— Your assignment —
Retype all of the data without changing a single word.

— Exercise data —
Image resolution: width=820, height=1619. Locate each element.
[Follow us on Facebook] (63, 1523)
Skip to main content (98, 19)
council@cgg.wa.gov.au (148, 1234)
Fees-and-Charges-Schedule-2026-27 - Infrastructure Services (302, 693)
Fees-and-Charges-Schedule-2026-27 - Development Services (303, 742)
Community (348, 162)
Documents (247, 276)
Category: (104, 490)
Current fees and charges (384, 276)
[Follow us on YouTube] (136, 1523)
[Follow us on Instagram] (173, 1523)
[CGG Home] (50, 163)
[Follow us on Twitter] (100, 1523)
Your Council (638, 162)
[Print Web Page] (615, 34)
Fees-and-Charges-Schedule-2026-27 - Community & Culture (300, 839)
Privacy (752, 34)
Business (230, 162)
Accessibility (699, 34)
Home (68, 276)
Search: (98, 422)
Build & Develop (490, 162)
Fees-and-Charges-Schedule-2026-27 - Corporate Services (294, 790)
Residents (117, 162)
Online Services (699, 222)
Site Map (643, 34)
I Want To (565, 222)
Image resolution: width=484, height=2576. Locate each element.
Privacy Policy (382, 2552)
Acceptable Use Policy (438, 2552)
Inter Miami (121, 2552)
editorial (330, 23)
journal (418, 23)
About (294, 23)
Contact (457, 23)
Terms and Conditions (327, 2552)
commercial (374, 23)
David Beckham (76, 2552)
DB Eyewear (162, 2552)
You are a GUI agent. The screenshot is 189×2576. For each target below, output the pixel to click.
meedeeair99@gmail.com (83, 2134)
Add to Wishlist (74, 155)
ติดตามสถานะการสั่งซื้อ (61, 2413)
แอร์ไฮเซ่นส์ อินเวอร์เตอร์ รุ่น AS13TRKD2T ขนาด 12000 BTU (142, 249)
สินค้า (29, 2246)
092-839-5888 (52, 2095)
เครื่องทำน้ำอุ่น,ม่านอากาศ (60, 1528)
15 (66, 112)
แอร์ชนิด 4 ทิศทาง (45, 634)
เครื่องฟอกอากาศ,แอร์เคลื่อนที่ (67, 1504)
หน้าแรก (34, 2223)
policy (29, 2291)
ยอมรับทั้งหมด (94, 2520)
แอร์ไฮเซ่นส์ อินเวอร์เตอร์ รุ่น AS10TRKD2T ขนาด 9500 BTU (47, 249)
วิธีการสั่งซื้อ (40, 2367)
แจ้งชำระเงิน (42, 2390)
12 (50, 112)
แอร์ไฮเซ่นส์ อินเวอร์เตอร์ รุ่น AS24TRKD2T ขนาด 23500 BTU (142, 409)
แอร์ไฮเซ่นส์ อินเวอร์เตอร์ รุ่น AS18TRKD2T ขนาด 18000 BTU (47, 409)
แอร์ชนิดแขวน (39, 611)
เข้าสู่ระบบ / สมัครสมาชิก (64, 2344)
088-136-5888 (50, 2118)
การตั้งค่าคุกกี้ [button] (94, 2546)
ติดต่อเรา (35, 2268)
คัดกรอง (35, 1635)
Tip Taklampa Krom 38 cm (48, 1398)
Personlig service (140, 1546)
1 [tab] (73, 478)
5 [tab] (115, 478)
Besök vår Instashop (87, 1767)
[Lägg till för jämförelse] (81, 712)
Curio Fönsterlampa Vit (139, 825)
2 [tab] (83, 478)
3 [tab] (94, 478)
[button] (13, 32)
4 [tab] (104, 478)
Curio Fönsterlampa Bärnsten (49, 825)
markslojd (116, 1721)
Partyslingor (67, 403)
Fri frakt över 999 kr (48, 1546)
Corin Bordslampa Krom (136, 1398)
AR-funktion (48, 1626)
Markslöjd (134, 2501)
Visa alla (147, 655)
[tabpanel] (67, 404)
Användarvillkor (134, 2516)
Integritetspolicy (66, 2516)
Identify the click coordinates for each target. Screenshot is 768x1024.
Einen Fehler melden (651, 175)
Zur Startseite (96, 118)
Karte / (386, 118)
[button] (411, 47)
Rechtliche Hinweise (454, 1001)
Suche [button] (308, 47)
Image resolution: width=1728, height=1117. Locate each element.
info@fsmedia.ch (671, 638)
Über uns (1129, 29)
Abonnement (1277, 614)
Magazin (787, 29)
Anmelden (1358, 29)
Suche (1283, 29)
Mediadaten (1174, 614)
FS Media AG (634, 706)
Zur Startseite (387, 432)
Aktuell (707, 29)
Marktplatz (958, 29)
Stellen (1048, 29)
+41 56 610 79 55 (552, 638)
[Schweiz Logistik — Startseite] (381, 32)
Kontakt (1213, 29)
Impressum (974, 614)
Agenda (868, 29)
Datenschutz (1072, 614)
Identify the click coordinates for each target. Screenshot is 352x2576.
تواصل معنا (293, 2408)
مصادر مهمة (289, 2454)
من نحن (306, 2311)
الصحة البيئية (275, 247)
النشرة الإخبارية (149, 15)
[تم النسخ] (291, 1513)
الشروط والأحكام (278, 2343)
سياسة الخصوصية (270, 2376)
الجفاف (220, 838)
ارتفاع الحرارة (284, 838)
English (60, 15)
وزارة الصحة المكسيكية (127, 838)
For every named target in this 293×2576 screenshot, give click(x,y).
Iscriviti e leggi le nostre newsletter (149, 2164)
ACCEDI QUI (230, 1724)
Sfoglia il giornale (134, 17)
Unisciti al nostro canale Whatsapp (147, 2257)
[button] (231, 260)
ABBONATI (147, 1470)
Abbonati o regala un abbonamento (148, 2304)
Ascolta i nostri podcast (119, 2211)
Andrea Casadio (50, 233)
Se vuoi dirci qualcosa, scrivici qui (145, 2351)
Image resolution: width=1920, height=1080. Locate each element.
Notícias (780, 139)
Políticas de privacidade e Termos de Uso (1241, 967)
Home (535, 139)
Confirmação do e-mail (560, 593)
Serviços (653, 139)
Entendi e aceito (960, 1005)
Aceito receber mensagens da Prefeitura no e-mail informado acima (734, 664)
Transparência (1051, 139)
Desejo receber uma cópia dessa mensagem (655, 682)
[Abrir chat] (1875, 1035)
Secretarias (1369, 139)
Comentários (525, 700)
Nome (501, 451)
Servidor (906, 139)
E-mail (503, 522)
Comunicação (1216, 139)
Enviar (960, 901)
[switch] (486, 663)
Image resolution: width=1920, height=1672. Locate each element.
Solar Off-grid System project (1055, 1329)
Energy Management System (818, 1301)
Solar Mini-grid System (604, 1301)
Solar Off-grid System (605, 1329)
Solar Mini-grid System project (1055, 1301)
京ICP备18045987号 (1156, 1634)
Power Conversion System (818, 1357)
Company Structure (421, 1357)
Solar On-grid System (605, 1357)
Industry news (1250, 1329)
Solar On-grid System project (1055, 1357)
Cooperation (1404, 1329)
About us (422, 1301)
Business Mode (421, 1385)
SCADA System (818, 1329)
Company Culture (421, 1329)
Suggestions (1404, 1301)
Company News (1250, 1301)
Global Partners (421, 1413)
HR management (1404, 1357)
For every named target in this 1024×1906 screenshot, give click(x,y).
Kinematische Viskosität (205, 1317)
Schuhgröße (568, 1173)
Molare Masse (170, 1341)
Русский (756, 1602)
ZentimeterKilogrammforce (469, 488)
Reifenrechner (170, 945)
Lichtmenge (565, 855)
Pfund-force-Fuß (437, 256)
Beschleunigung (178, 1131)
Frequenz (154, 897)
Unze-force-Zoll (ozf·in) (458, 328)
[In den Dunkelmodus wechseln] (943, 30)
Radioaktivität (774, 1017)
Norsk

— Solution —
Image resolution: width=820, height=1619. Locate each element.
[Follow us on Facebook] (63, 1523)
Skip to main content (98, 19)
council@cgg.wa.gov.au (148, 1234)
Fees-and-Charges-Schedule-2026-27 - Infrastructure Services (302, 693)
Fees-and-Charges-Schedule-2026-27 - Development Services (303, 742)
Community (348, 162)
Documents (247, 276)
Category: (104, 490)
Current fees and charges (384, 276)
[Follow us on YouTube] (136, 1523)
[Follow us on Instagram] (173, 1523)
[CGG Home] (50, 163)
[Follow us on Twitter] (100, 1523)
Your Council (638, 162)
[Print Web Page] (615, 34)
Fees-and-Charges-Schedule-2026-27 - Community & Culture (300, 839)
Privacy (752, 34)
Business (230, 162)
Accessibility (699, 34)
Home (68, 276)
Search: (98, 422)
Build & Develop (490, 162)
Fees-and-Charges-Schedule-2026-27 - Corporate Services (294, 790)
Residents (117, 162)
Online Services (699, 222)
Site Map (643, 34)
I Want To (565, 222)
Image resolution: width=484, height=2576. Locate each element.
Privacy Policy (382, 2552)
Acceptable Use Policy (438, 2552)
Inter Miami (121, 2552)
editorial (330, 23)
journal (418, 23)
About (294, 23)
Contact (457, 23)
Terms and Conditions (327, 2552)
commercial (374, 23)
David Beckham (76, 2552)
DB Eyewear (162, 2552)
You are a GUI agent. The screenshot is 189×2576. For each target below, output the pixel to click.
meedeeair99@gmail.com (83, 2134)
Add to Wishlist (74, 155)
ติดตามสถานะการสั่งซื้อ (61, 2413)
แอร์ไฮเซ่นส์ อินเวอร์เตอร์ รุ่น AS13TRKD2T ขนาด 12000 BTU (142, 249)
สินค้า (29, 2246)
092-839-5888 (52, 2095)
เครื่องทำน้ำอุ่น,ม่านอากาศ (60, 1528)
15 (66, 112)
แอร์ชนิด 4 ทิศทาง (45, 634)
เครื่องฟอกอากาศ,แอร์เคลื่อนที่ (67, 1504)
หน้าแรก (34, 2223)
policy (29, 2291)
ยอมรับทั้งหมด (94, 2520)
แอร์ไฮเซ่นส์ อินเวอร์เตอร์ รุ่น AS10TRKD2T ขนาด 9500 BTU (47, 249)
วิธีการสั่งซื้อ (40, 2367)
แจ้งชำระเงิน (42, 2390)
12 (50, 112)
แอร์ไฮเซ่นส์ อินเวอร์เตอร์ รุ่น AS24TRKD2T ขนาด 23500 BTU (142, 409)
แอร์ไฮเซ่นส์ อินเวอร์เตอร์ รุ่น AS18TRKD2T ขนาด 18000 BTU (47, 409)
แอร์ชนิดแขวน (39, 611)
เข้าสู่ระบบ / สมัครสมาชิก (64, 2344)
088-136-5888 (50, 2118)
การตั้งค่าคุกกี้ [button] (94, 2546)
ติดต่อเรา (35, 2268)
คัดกรอง (35, 1635)
Tip Taklampa Krom 38 cm (48, 1398)
Personlig service (140, 1546)
1 [tab] (73, 478)
5 [tab] (115, 478)
Besök vår Instashop (87, 1767)
[Lägg till för jämförelse] (81, 712)
Curio Fönsterlampa Vit (139, 825)
2 [tab] (83, 478)
3 [tab] (94, 478)
[button] (13, 32)
4 [tab] (104, 478)
Curio Fönsterlampa Bärnsten (49, 825)
markslojd (116, 1721)
Partyslingor (67, 403)
Fri frakt över 999 kr (48, 1546)
Corin Bordslampa Krom (136, 1398)
AR-funktion (48, 1626)
Markslöjd (134, 2501)
Visa alla (147, 655)
[tabpanel] (67, 404)
Användarvillkor (134, 2516)
Integritetspolicy (66, 2516)
Identify the click coordinates for each target. Screenshot is 768x1024.
Einen Fehler melden (651, 175)
Zur Startseite (96, 118)
Karte / (386, 118)
[button] (411, 47)
Rechtliche Hinweise (454, 1001)
Suche [button] (308, 47)
Image resolution: width=1728, height=1117. Locate each element.
info@fsmedia.ch (671, 638)
Über uns (1129, 29)
Abonnement (1277, 614)
Magazin (787, 29)
Anmelden (1358, 29)
Suche (1283, 29)
Mediadaten (1174, 614)
FS Media AG (634, 706)
Zur Startseite (387, 432)
Aktuell (707, 29)
Marktplatz (958, 29)
Stellen (1048, 29)
+41 56 610 79 55 (552, 638)
[Schweiz Logistik — Startseite] (381, 32)
Kontakt (1213, 29)
Impressum (974, 614)
Agenda (868, 29)
Datenschutz (1072, 614)
Identify the click coordinates for each target. Screenshot is 352x2576.
تواصل معنا (293, 2408)
مصادر مهمة (289, 2454)
من نحن (306, 2311)
الصحة البيئية (275, 247)
النشرة الإخبارية (149, 15)
[تم النسخ] (291, 1513)
الشروط والأحكام (278, 2343)
سياسة الخصوصية (270, 2376)
الجفاف (220, 838)
ارتفاع الحرارة (284, 838)
English (60, 15)
وزارة الصحة المكسيكية (127, 838)
For every named target in this 293×2576 screenshot, give click(x,y).
Iscriviti e leggi le nostre newsletter (149, 2164)
ACCEDI QUI (230, 1724)
Sfoglia il giornale (134, 17)
Unisciti al nostro canale Whatsapp (147, 2257)
[button] (231, 260)
ABBONATI (147, 1470)
Abbonati o regala un abbonamento (148, 2304)
Ascolta i nostri podcast (119, 2211)
Andrea Casadio (50, 233)
Se vuoi dirci qualcosa, scrivici qui (145, 2351)
Image resolution: width=1920, height=1080. Locate each element.
Notícias (780, 139)
Políticas de privacidade e Termos de Uso (1241, 967)
Home (535, 139)
Confirmação do e-mail (560, 593)
Serviços (653, 139)
Entendi e aceito (960, 1005)
Aceito receber mensagens da Prefeitura no e-mail informado acima (734, 664)
Transparência (1051, 139)
Desejo receber uma cópia dessa mensagem (655, 682)
[Abrir chat] (1875, 1035)
Secretarias (1369, 139)
Comentários (525, 700)
Nome (501, 451)
Servidor (906, 139)
E-mail (503, 522)
Comunicação (1216, 139)
Enviar (960, 901)
[switch] (486, 663)
Image resolution: width=1920, height=1672. Locate each element.
Solar Off-grid System project (1055, 1329)
Energy Management System (818, 1301)
Solar Mini-grid System (604, 1301)
Solar Off-grid System (605, 1329)
Solar Mini-grid System project (1055, 1301)
京ICP备18045987号 (1156, 1634)
Power Conversion System (818, 1357)
Company Structure (421, 1357)
Solar On-grid System (605, 1357)
Industry news (1250, 1329)
Solar On-grid System project (1055, 1357)
Cooperation (1404, 1329)
About us (422, 1301)
Business Mode (421, 1385)
SCADA System (818, 1329)
Company Culture (421, 1329)
Suggestions (1404, 1301)
Company News (1250, 1301)
Global Partners (421, 1413)
HR management (1404, 1357)
For every named target in this 1024×1906 screenshot, give click(x,y).
Kinematische Viskosität (205, 1317)
Schuhgröße (568, 1173)
Molare Masse (170, 1341)
Русский (756, 1602)
ZentimeterKilogrammforce (469, 488)
Reifenrechner (170, 945)
Lichtmenge (565, 855)
Pfund-force-Fuß (437, 256)
Beschleunigung (178, 1131)
Frequenz (154, 897)
Unze-force-Zoll (ozf·in) (458, 328)
[In den Dunkelmodus wechseln] (943, 30)
Radioaktivität (774, 1017)
Norsk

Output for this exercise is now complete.